The $1 trillion G20 package to save the world economy should help boost fragile consumer and business confidence and avoid contagion, but is no silver bullet to end the worst financial crisis since the Great Depression.

Expectations had been low for the London G20 summit after a series of leaked draft communiques offered little more than the usual rhetoric on doing whatever it takes to fight the recession, amid public bickering over what that could entail.

True, there was no pledge of extra cash directly to boost economies but the $1 trillion figure on new financing, mainly through the IMF, impressed markets and helped send stocks sharply higher.

It raises the Fund's kitty to help countries by $500 billion and adds another $250 billion to the IMF's Special Drawing Rights - in essence printing money to help countries in need.

The leaders also agreed a $250 billion package to boost world trade, which is set to shrink this year for the first time since 1982.

The extra money for the IMF is probably the most significant as it should lower the risk factor associated with emerging markets and thus reduce the chances of trouble there spreading back to the rich world - the so-called negative feedback loop.

Officials privately say the IMF probably doesn't need such a huge boost to its crisis-busting firepower but the idea is that such a huge number creates "shock and awe" for financial markets.

They will then have confidence that no country is about to go bust because even the IMF cannot bail it out. This is a problem that comes about once in 100 years, and it needs a solution that comes in 100 years, officials say. The trade guarantees should also help getting international commerce moving again by instilling confidence, at little cost to public purses. This was much higher than the $100 billion Mr Brown initially said he was hoping for.
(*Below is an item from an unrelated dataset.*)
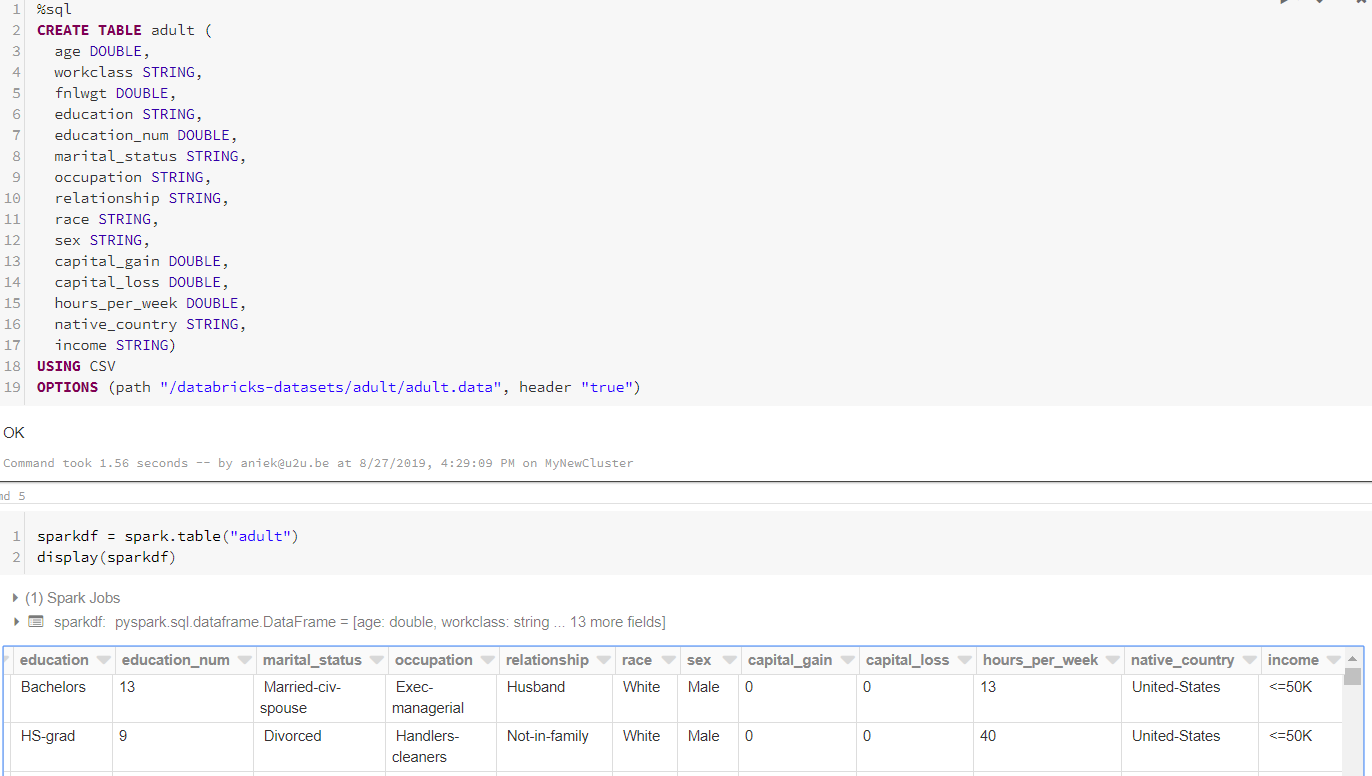
Task: Click native_country column sort arrow
Action: click(1248, 661)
While all this should at least stop the crisis getting any worse and turning into a depression, it may not be enough to stop most major economies shrinking rapidly this year, together with the attendant losses of millions of jobs.
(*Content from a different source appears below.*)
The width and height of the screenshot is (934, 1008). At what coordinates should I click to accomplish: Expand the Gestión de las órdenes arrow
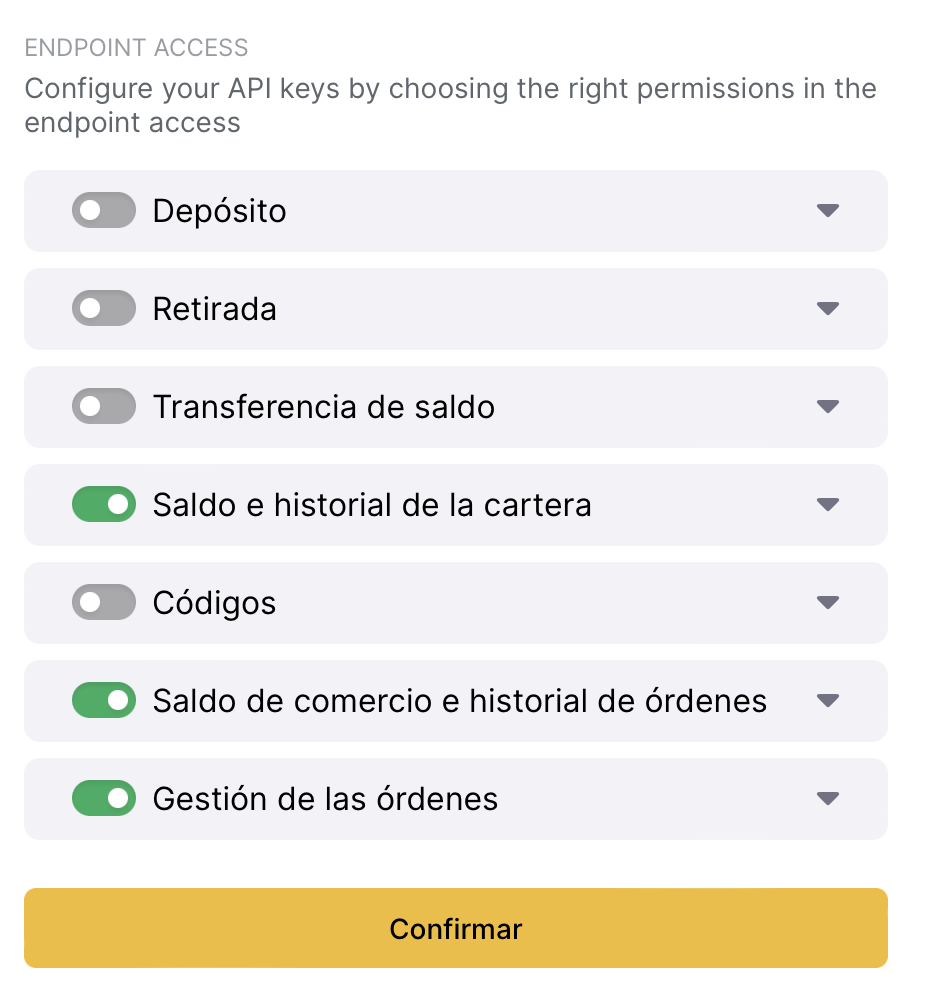click(x=827, y=799)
The key problem of getting banks lending again remains and won't go away until financial institutions can find ways of clearing their balance sheets of risky investments made in the good times that are now next to worthless.

The communique says it all: "Our actions to restore growth cannot be effective until we restore domestic lending and international capital flows."
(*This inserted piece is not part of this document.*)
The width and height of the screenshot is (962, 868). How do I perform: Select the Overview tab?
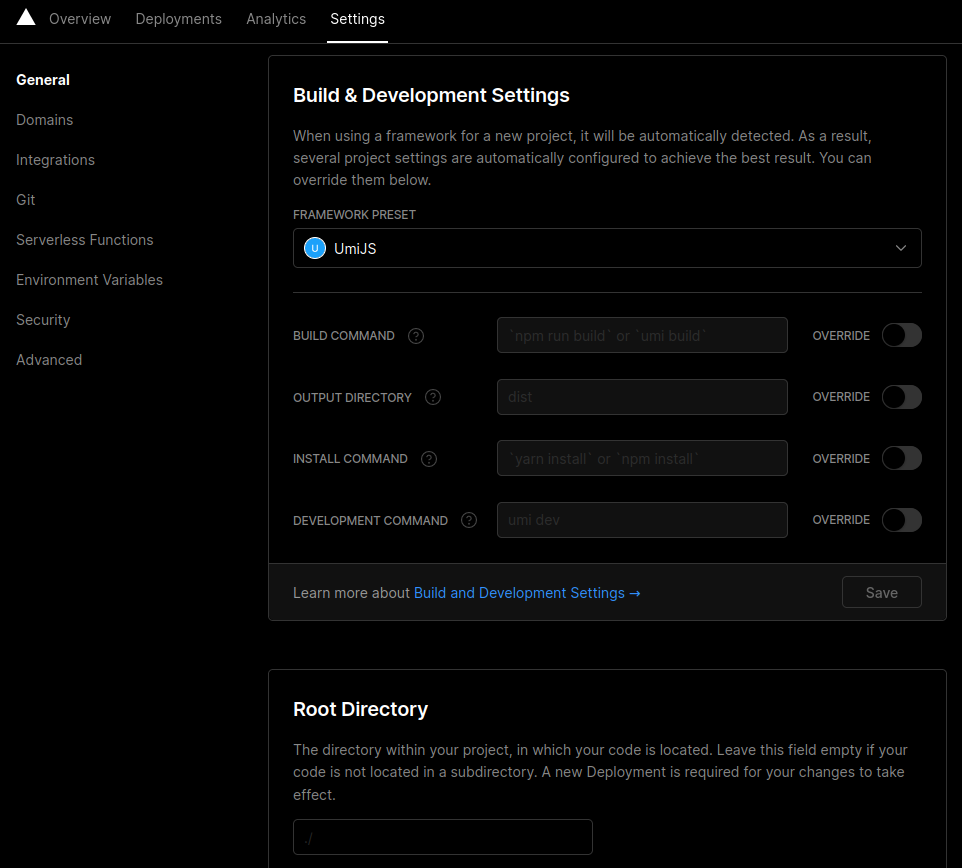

For now, the jury's out on how long this will take despite the huge bailouts and the schemes for governments to buy up the toxic assets. But the G20 meeting was never going to be able to solve everything.

In fact, the first leaders' summit in November, just as the world had just faced what seemed like a complete financial meltdown, was initiated to repair the whole system.

Back then at least, it was meant to come up with a whole new architecture for the modern financial world in terms of regulation and future crises. That was before the economy sank even further, giving Mr Brown and the United States grounds to thrust the focus onto the more immediate problem of getting economies growing again.